In Washington, the Administration has announced that while the representatives of all Irish political parties have been invited to the White House on Saint Patrick’s Day, President Bush will hold a private audience not with the leaders of Sinn Fein, but with members of the Rafferty family. Esther Rafferty says that just “to be invited over is a bonus, but then to hear that we are also getting a private meeting with the President really conveys to us that he wants to help us. It’s great to see a President going out of his way to help, as we are only a dot in a very big ocean.” Ah, but here President Bush reveals his moral depth. He grasps how one of the fundamental lessons of Sophocles’ Antigone applies to this case: in a democracy the purpose of the state is to safeguard the dignity of each and every individual. This principle has inspired Western civilization since the time of the ancient Greeks themselves. Kreon incorrectly believed that the reverse was true: the individual must bend to an autocratic state. In our time, international terrorists, whether in Ireland, the Middle East, or Asia, embrace a modern, distorted version of the same: the individual must submit to the ideologies and organizations of terror.

President Bush hews to a different narrative, one that is in keeping with the finest traditions of Western political thought.
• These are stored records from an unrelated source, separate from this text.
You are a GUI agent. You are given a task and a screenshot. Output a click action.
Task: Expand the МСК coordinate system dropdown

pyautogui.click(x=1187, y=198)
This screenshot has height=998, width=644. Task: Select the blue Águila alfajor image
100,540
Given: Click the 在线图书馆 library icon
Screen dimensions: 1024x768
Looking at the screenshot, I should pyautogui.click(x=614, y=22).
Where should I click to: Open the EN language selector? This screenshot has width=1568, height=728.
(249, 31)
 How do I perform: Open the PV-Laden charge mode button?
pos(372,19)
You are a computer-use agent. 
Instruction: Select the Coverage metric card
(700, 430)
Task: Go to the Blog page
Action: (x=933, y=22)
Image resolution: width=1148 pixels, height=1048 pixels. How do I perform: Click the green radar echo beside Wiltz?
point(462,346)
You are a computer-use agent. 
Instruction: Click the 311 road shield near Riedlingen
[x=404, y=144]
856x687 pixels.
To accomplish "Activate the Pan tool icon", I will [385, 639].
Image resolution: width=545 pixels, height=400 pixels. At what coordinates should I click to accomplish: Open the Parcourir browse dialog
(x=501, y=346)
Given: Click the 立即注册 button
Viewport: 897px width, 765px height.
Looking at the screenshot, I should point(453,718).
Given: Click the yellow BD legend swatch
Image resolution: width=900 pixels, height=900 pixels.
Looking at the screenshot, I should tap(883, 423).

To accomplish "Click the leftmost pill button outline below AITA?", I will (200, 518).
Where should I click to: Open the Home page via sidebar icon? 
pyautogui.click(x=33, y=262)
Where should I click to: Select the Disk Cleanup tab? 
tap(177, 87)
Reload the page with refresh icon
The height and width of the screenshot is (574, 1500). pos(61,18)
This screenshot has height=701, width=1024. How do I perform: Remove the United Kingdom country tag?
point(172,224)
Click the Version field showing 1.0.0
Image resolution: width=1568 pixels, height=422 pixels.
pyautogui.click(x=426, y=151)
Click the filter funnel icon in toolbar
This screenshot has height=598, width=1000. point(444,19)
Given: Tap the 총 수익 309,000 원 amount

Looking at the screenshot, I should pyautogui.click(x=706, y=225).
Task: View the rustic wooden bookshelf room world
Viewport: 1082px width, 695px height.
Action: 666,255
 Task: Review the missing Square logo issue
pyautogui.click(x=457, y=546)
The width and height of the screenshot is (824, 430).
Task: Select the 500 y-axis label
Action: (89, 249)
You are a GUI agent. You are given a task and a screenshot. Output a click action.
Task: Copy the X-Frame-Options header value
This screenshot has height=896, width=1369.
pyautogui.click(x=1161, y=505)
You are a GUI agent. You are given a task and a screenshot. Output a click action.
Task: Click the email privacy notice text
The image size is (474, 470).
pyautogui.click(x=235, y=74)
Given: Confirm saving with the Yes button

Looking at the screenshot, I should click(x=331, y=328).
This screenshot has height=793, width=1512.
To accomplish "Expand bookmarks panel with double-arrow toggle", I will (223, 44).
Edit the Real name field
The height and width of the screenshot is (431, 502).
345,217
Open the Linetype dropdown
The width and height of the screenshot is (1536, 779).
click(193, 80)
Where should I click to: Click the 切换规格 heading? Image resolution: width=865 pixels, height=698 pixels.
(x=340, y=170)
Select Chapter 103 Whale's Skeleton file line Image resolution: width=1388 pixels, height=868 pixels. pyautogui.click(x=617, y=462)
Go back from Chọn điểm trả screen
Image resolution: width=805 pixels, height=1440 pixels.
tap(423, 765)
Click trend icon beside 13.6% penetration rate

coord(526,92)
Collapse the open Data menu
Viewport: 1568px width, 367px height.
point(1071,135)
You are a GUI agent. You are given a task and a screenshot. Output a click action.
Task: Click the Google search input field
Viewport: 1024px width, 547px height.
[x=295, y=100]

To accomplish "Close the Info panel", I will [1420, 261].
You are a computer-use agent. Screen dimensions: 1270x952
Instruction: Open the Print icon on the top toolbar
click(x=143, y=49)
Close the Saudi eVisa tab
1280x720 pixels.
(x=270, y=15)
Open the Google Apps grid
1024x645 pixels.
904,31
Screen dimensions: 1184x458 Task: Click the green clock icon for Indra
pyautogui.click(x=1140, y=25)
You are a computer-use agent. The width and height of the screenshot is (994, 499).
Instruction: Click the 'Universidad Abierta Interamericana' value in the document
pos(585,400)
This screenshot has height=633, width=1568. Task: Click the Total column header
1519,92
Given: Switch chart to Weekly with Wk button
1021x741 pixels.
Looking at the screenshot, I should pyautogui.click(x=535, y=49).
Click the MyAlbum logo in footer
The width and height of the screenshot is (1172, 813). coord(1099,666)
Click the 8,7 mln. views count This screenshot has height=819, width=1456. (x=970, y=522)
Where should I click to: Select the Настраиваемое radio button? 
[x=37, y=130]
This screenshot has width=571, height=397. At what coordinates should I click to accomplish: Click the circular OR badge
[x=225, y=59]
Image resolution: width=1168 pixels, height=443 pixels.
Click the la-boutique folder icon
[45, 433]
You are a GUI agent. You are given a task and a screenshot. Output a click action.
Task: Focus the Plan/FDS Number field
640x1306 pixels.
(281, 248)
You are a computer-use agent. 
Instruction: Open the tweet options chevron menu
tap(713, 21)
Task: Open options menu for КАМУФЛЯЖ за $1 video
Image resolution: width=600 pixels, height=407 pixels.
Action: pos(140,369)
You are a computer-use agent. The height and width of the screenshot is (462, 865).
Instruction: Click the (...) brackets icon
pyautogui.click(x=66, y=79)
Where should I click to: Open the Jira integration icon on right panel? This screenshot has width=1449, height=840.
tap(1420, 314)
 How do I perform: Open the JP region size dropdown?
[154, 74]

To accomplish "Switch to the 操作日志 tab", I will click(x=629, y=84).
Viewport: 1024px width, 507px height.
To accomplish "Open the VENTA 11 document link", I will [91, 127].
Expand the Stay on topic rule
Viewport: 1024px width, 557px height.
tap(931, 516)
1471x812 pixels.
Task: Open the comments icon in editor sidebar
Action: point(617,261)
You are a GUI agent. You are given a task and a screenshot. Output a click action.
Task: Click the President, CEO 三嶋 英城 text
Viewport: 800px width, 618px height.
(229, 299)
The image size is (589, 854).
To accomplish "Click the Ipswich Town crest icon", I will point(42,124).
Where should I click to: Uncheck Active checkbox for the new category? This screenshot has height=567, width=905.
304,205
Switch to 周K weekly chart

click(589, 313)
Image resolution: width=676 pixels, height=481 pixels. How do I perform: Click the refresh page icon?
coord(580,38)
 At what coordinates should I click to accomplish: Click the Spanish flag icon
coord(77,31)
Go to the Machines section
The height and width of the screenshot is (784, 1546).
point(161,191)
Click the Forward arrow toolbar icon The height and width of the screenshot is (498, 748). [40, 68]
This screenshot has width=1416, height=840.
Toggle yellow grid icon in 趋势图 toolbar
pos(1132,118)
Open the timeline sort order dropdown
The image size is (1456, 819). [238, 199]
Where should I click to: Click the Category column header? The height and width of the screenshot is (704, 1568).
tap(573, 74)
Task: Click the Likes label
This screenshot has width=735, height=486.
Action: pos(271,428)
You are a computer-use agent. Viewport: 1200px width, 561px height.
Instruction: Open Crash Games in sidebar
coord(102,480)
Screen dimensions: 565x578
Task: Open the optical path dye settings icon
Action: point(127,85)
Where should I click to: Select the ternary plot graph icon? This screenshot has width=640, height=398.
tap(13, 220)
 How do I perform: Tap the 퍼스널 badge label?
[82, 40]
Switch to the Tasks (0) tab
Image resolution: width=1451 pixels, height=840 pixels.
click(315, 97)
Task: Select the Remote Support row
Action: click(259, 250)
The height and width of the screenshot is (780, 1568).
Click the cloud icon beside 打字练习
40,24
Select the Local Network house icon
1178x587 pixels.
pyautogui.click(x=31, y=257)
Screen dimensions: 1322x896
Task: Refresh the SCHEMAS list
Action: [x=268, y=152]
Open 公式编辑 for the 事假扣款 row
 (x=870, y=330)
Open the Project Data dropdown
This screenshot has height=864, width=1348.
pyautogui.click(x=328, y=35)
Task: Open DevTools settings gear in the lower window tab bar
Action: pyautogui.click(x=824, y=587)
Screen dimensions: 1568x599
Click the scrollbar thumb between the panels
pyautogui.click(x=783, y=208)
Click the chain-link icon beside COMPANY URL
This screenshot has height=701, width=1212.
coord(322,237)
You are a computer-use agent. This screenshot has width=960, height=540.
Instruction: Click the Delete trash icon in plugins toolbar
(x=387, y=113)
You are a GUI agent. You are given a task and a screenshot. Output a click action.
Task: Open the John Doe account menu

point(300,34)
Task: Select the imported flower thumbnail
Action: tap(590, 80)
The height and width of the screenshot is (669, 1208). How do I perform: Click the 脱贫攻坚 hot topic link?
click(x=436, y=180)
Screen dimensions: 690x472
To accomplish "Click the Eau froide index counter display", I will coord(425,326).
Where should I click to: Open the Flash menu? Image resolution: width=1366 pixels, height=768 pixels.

He will vividly demonstrate his belief in the dignity of the individual on Saint Patrick’s Day, when he meets with the Rafferty family and other victims of Irish terrorism, including the sisters and mother of Robert McCartney, who, in an eerie prequel to Joseph Rafferty’s death, was viciously murdered by members of the IRA in Belfast in December of 2004. President Bush’s comportment will send the message that in a democracy it is the individual that matters most, that each and every victim of terrorism, whether in Dublin, New York, Baghdad, or Bali, has been subjected to evil forces contrary to the moral foundations of civilization.


At its core, this story, like the Sophocles play, is about a family coping with tragedy. It is a tale about a sister seeking a most human desire: justice for her brother. In one scene in Sophocles’ drama, Antigone speaks with her sister, Ismene, who is reluctant to defy Kreon’s edict against the burial of Polyneices. Ismene laments, “I cannot help, not when the whole country refuses to help.” In defiance Antigone responds, “I am different. I love my brother, and I am going to bury him, now.” When Ismene relents, and offers to assist in secret, Antigone exclaims, “No, shout it, proclaim it!”

The Rafferty family loves their brother, too. They shout their love for him. Like Antigone, Esther will not rest until he receives justice. This Saint Patrick’s Day, Americans face a choice: to follow President Bush’s humane example and help the Rafferty family shatter the wall of silence surrounding Joseph’s murder, or be cowed by the modern-day, Irish versions of Kreon, who, just as he did in Thebes, terrorize their people and deny justice to the innocent.

Joseph Morrison Skelly, a college professor in New York City, is the author of Irish Diplomacy at the United Nations, 1945 – 65, and editor of Ideas Matter: Essays in Honor of Conor Cruise O’Brien.